Il riferimento ai Chironomidi non è casuale. Alla stessa famiglia di ditteri appartiene il Chironomus riparius scelto dai ricercatori del Muse (Museo delle Scienze) di Trento e del CNR-Istituto di biofisica di Povo (Trento) quale indicatore dei possibili effetti nocivi di rame e azadiractina usati anche nelle coltivazioni biologiche. I Chironomidi sono per lo più detritivori. Comprendono specie molto resistenti agli inquinanti. Sono tra gli ultimi macroinvertebrati a scomparire dagli ambienti fortemente inquinati. L’Azadiractina è il componente principale dell’olio di Neem estratto dalla pianta arborea Azadirachta indica. Agisce come insetticida, ma svolge anche una parziale azione fungicida.
La prima parte del lavoro ha valutato gli effetti della presenza di questi pesticidi a concentrazioni crescenti sulla sopravvivenza delle larve.
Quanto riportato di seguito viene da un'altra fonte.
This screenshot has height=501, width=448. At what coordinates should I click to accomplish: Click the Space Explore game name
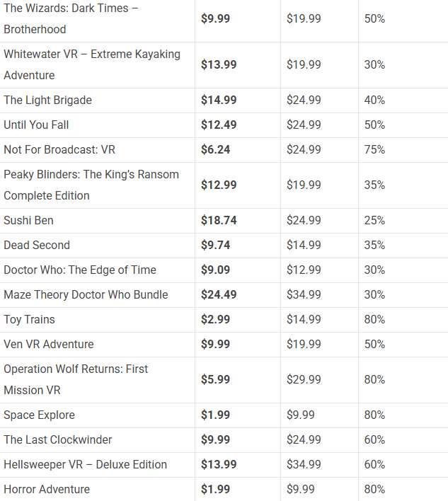click(39, 415)
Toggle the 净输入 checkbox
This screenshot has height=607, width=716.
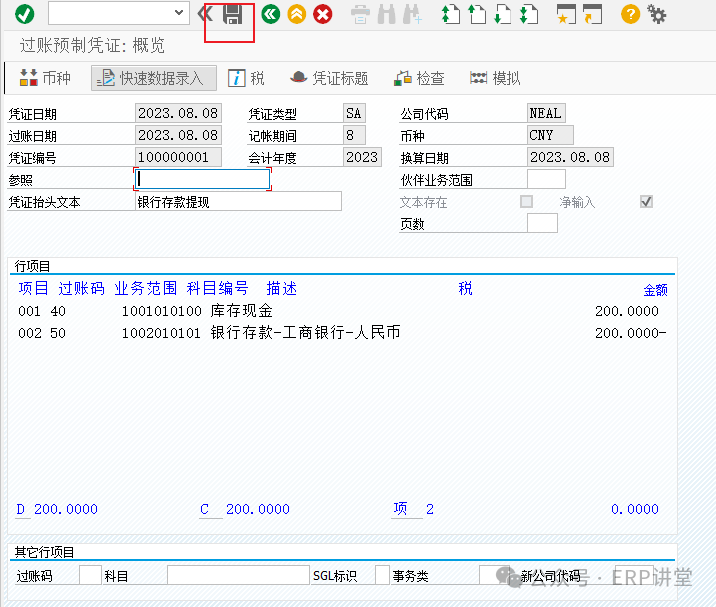pos(647,202)
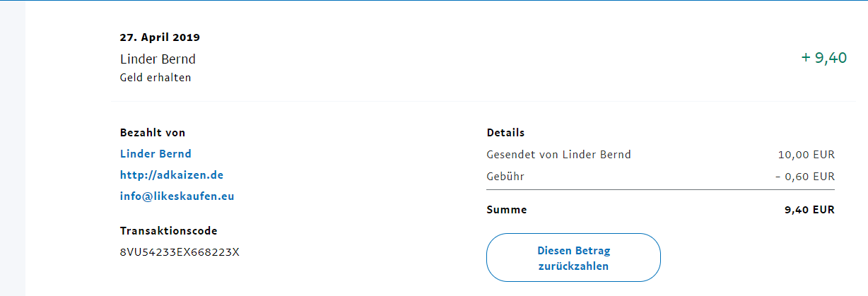Open the blue Linder Bernd payer link
868x296 pixels.
click(x=156, y=154)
Partendo dalla concentrazione ambientale rilevata nel momento della raccolta del campione, si è stabilita in più step la concentrazione massima tollerabile dall’insetto ovvero quella a cui si registra il 10-50-100% delle morti. Sulla base dei test di tossicità acuta, il rame sembra essere più tossico dell’Azadiractina per la specie scelta come rappresentante dell’ intera comunità vivente del torrente. In un secondo tempo il lavoro ha preso in considerazione gli effetti molecolari dei due pesticidi, ovvero gli effetti sull’espressione di 5 geni che controllano la sintesi e la traslocazione di due famiglie di proteine di protezione e detossificazione dalle sostanze inquinanti. Le due classi di proteine vengono sintetizzate in risposta all’aumento di concentrazione dei tossici. La presenza di una alta quantità di proteine indica che la popolazione dell’insetto è stressata e quindi risulta più vulnerabile. I due pesticidi diventano letali a concentrazioni da 30 a 500 volte più elevate rispetto a quelle misurate in primavera, prima dell’inizio dei trattamenti intensivi.
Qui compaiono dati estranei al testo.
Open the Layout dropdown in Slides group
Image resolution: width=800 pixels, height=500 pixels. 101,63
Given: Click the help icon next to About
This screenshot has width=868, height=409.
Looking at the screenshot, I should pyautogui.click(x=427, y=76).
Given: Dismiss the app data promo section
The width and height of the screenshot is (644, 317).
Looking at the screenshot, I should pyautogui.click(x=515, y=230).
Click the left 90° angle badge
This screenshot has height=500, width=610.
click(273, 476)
Per capire meglio il contenuto dei due articoli-resoconto della ricerca, sarebbe utile consultare il testo definitivo che è stato validato da sei esperti di fama internazionale. Noi ci siamo rivolti a Valeria Lencioni, idrobiologa del Muse, che ha coordinato la ricerca. A farlo ci ha spinto l’interpretazione del lavoro fatta da un quotidiano locale che ha usato un titolo ad effetto, ma non rispondente alle intenzioni dei ricercatori: “Agricoltura bio, il rame è nocivo, non va usato”.
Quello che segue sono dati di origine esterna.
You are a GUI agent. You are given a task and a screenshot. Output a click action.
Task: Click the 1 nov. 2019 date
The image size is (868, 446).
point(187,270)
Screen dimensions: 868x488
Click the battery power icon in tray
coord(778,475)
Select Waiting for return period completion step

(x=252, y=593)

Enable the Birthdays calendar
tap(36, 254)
La ricerca, dice Valeria Lencioni, espone dati e fatti riscontrati con rigore scientifico. Non può andare oltre e sostituirsi a chi per ruolo istituzionale deve utilizzarla per prendere decisioni. Valeria Lencioni ha frequentato la Stazione sperimentale di S. Michele a metà degli anni ’90 per preparare la tesi di laurea con l’idrobiologa Giovanna Flaim. Conosce quindi bene le questioni legate alla difesa fitosanitaria e la necessità di ricorrere all’uso di fitofarmaci pur limitandone la scelta e l’impiego per rispettare la salute umana e l’equilibrio ambientale.
Sa, da letteratura certificata, che al momento non ci sono prodotti che possono sostituire il rame almeno nel comparto biologico, come richiede la Comunità europea. Il rio Gola è stato scelto perché ospitante una popolazione numerosa di C. Riparius e vicino ai laboratori (per i test servono molti esemplari che in poco tempo devono essere trasferiti in sede). Servivano ripetuti prelevamenti di campioni da testare o allevare in laboratorio. Il gruppo si è occupato anche in precedenza di inquinamento da pesticidi nell’Adigetto e nella Fossa di Caldaro. La scelta del rame e della Azadiractina come molecole spia è stata concordata con FEM e APOT. Il protocollo applicato alla ricerca nel rio Gola potrebbe infatti essere adattato per altre indagini sui corsi d’acqua inquinati da residui di fitofarmaci.